▶ [Краткое задание] На каком заводе, согласно отрывку, Михалина Котиш работала с детства?

▶ [Отрывок]
***

Стучат колеса столыпинских вагонов. Стучатся мысли в головах приниженных homo sapiens, которым все представляется трагической фантасмагорией. Стучится беда во все уголки жизни… Везут нас без промедления, потому что надвигается осень и надо торопиться закинуть нас в далекую глухомань "по месту назначения". Куда и зачем — не суть важно. Мы собой не управляем, "щепки какого-то леса", "охвостье" или "отребье охвостья", изгои, "неприкасаемые"… Но кто же мы в действительности?
Предо мной девять женщин-ленинградок, случайно погруженных в одну клетку. Михалина Котиш старше всех. Работница завода "Красный треугольник" с детства, затем мастер, председатель цехкома. Член партии с 1918 года. Сейчас ей 42 года. Лицо у Михалины мужеподобное, в рытвинах от оспы, взгляд серых глаз пристальный, иногда насмешливый. Руки натруженные, умелые. Походка решительная. Голос прокуренный. Немногословна и в политических разговорах участия никогда не принимает. Вздохнет и отойдет. Всех подбадривает и не переносит жалоб и человеческой слабости, стыдится ее, а замечая в ком-нибудь, отворачивается с искренним презрением. Всем поведением подчеркивает, что ничего особенного не произошло, как будто она и здесь связана воинственной партийностью, которая у нее не переходит в воинственную обывательщину, как у ряда других, а органически впиталась в нее. Ест с аппетитом все, что дают, пытается дружелюбно заговаривать с охраной, но без подхалимства: у меня одна служба государству, у них другая, только и всего. О следствии молчит. Никакой критики. Семьи нет. Внешне совершенно спокойна. Иногда сядет, сжавшись от тесноты, на краю скамейки, перекинет ногу на ногу, положит на них переплетенные пальцами кисти рук и сидит так часами, задумавшись. Внутренне оживляется, только когда говорит о заводских делах. Дальнейшая судьба ее такова: на лагпункте, куда нас забросили, в бригаду мужчин-уголовников, штрафников-рецидивистов, которых увозили глубоко в лес на лесозаготовки, понадобилась стряпуха. Михалина Котиш сама напросилась уехать с ними, подальше от всех нас. Всем было понятно, на что она себя обрекает. Она не терпела участия, была мне далека, как и я ей, но все же у меня вызывало сочувствие глубоко-глубоко запрятанное в ней отчаяние. За последние недели она вся посерела.

***

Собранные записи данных
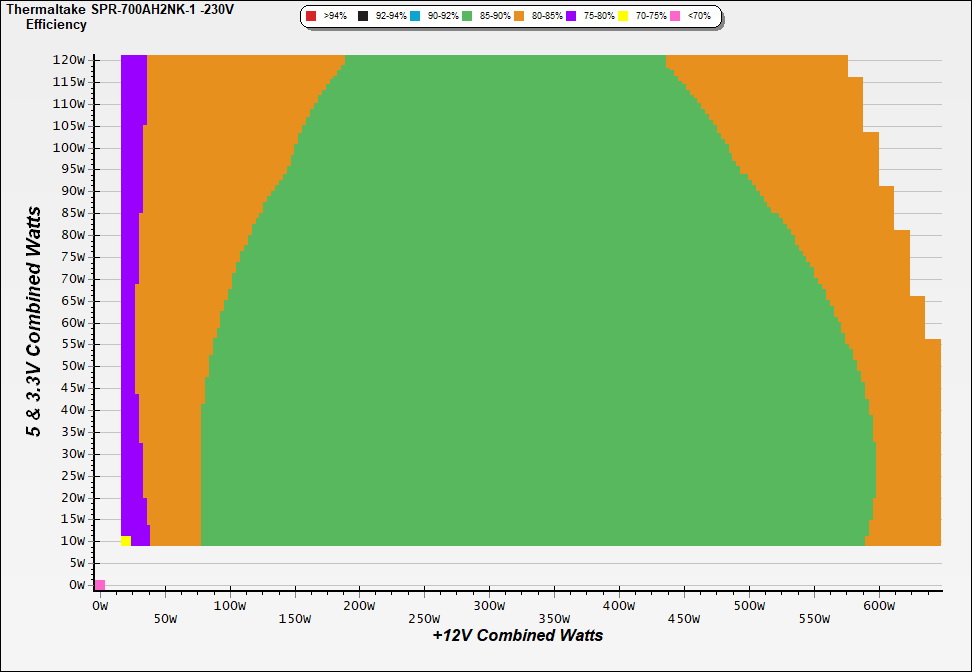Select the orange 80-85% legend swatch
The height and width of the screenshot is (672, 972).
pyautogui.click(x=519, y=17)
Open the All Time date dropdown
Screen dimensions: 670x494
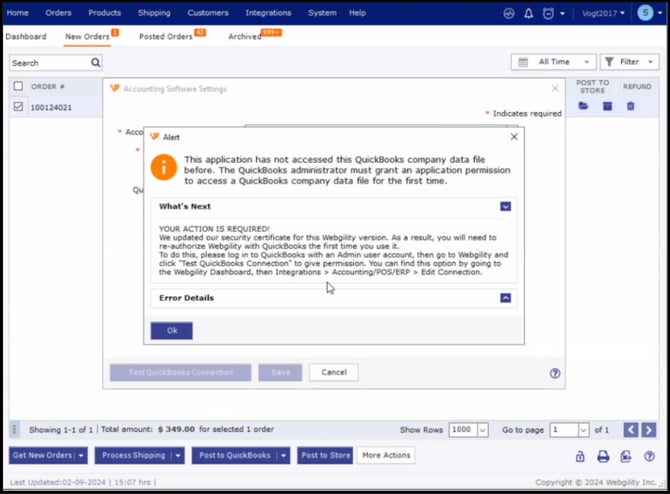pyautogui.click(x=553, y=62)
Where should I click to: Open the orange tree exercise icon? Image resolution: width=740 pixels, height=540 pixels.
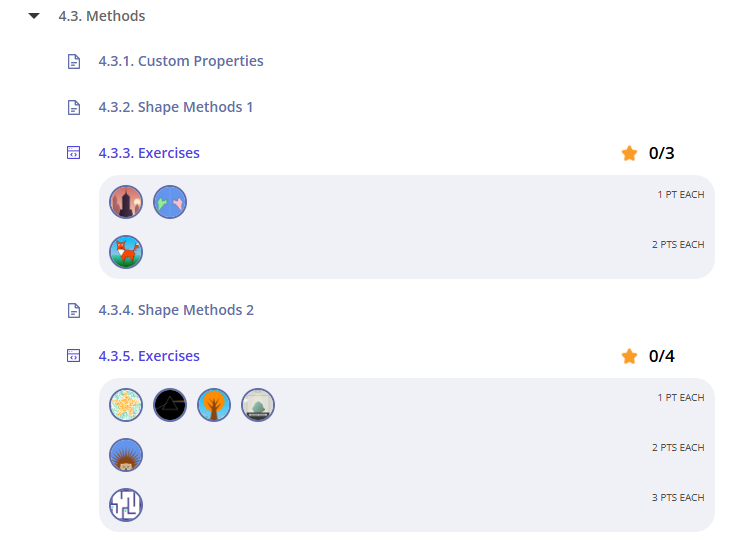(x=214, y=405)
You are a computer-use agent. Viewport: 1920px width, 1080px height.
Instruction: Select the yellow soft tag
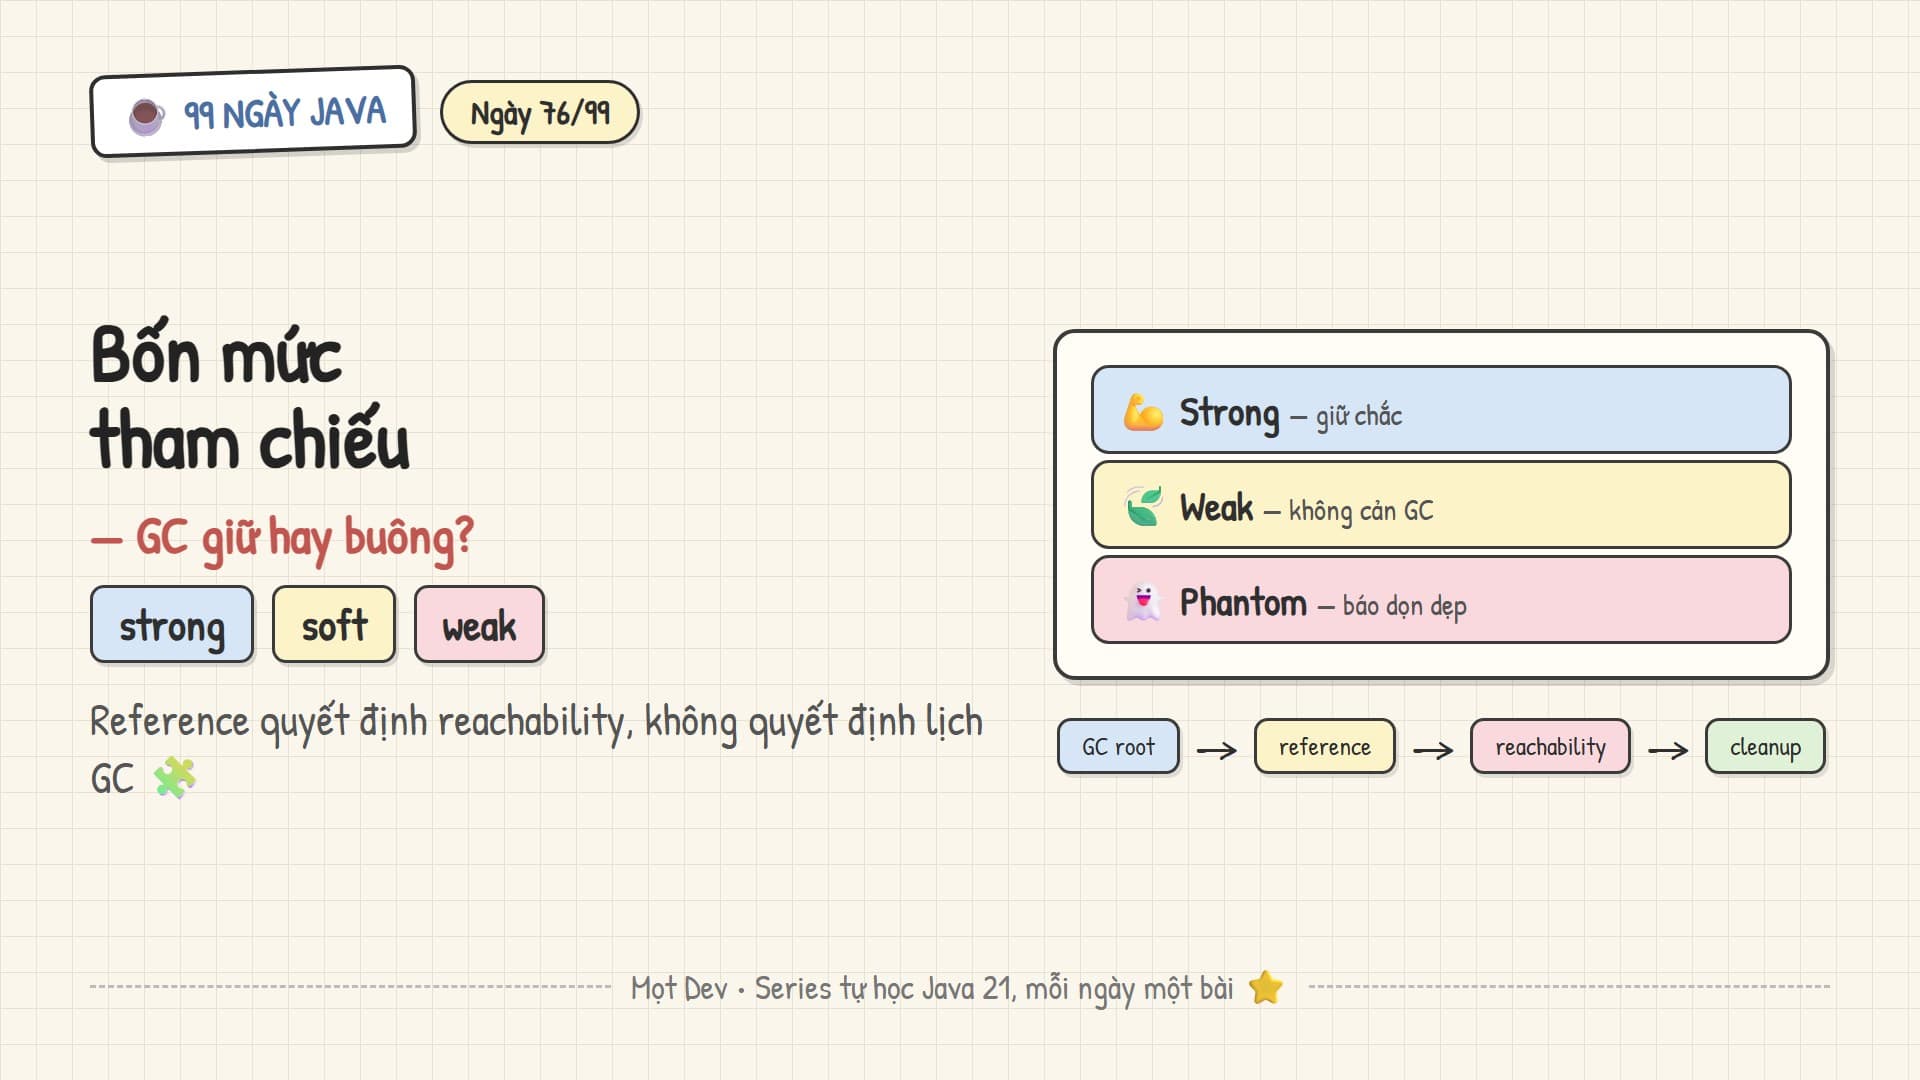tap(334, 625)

***

▶ [Ответ на задание] На заводе "Красный треугольник".